This Date in UCSF History: Promising New Abortion Drug
Originally published in Synapse on Dec. 2, 1993.
Every year there are some four million unintended pregnancies in the United States, approximately 1.6 million end in abortion. These figures were cited during a recent discussion with UCSF students by Mitchell Creinin, assistant professor in the Department of Ob/Gyn and Reproductive Sciences. According to Creinin, surgery remains the safest method of abortion, but it is both costly and emotionally disruptive to the patient.
The alternative, pharmacological abortion with a drug such as RU4B6, is less invasive and 95% effective; but RU4B6 has not been approved for use in the United States. Creinin has been investigating the use of the cytotoxic drug methotrexate as an abortifacient.
Methotrexate is currently used as a chemotherapy agent for the treatment of trophoblastic neoplasia (cancer of the placental tissue) because of its toxicity to the most rapidly dividing cells, i.e., the cancerous cells. It has also been shown to be safe and effective in low doses in the treatment of ectopic pregnancy, a life-threatening condition in which the fertilized ovum implants outside of the uterus — for example, in the fallopian tube.

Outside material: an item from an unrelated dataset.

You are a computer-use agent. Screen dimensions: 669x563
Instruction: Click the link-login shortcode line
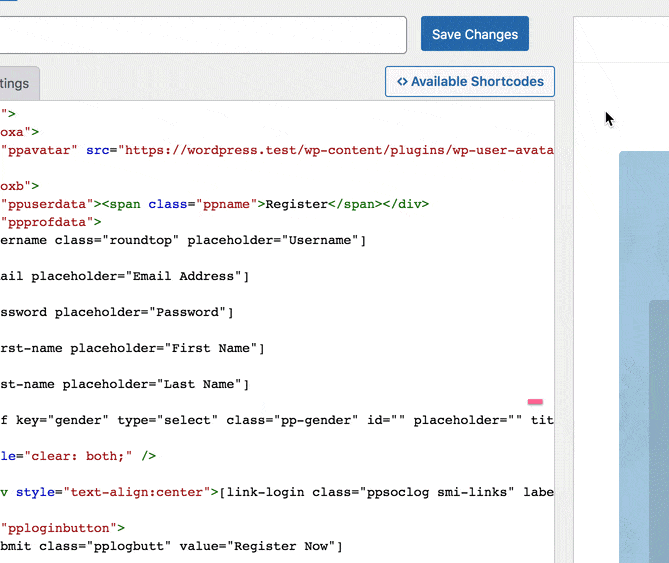277,492
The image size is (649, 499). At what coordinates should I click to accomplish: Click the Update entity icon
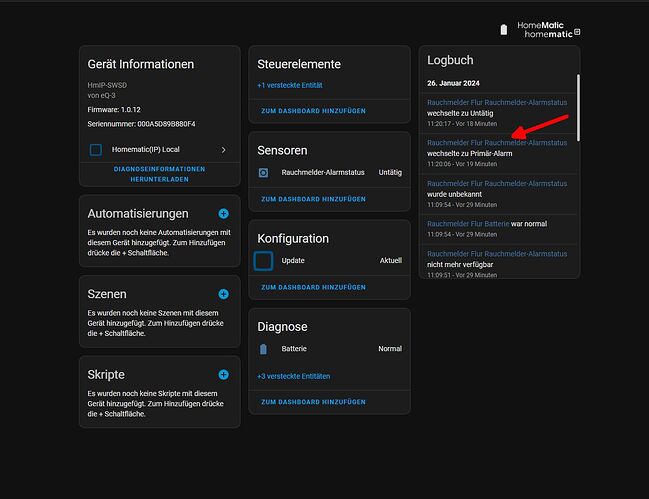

Classical treatment of ectopic pregnancy involves removal of the fallopian tube or dissection of the tube to remove the developing embryo. Such treatment can have harmful complications, including infertility. Methotrexate treatment, on the other hand, causes no such complications and allows the patient to have subsequent pregnancies.
Creinin, along with Philip Darney, a UCSF professor in Ob/Gyn, conducted several studies to investigate the hypothesis that methotrexate would achieve the same effect on an intrauterine pregnancy as an ectopic pregnancy.
The first study, published in the October issue of Contraception, studied the effectiveness of methotrexate plus misoprostol (a prostaglandin analog) in 10 healthy women who were less than eight weeks pregnant. They agreed to surgical abortion if their pregnancy was still viable after 14 days following the beginning of the study.
On day one of the study, the patient was given an intramuscular injection of methotrexate. The patient returned to the clinic for the next six days to have serum human chorionic gonadotropin (B-hCG) levels determined. (B-hCG is a hormone produced during pregnancy which falls when the pregnancy has been successfully terminated.)
On day four the patient received misoprostol orally or vaginally to contract the uterus and expel the pregnancy tissue. Patients kept a log to monitor side effects such as nausea, bleeding and cramping. The six patients who received vaginal misoprostol aborted within three to eight hours. (One had an incomplete abortion and subsequently received a surgical abortion.)
The oral regimen, on the other hand, required weeks to produce an abortion. Two of the four who received the oral misoprostol aborted after approximately 25 days and two elected for surgical abortion after 14 days.
No methotrexate side effects were reported, but nausea and cramping were noted following misoprostol administration. A second study, which will appear in the December issue of Contraception, investigated the effectiveness of methotrexate without misoprostol. After three weeks, all 10 subjects aborted the pregnancy with essentially no side effects.
Creinin has completed a larger study involving approximately 100 women. The results have yet to be published. Although these studies are too small to make valid comparisons between methotrexate and RU4B6, they are promising.
The methotrexate-misoprostol regimen is inexpensive and readily available in the United States. The drugs needed for the treatment of one patient cost about $5, as opposed to RU4B6, which would be expensive if ever approved in the United States.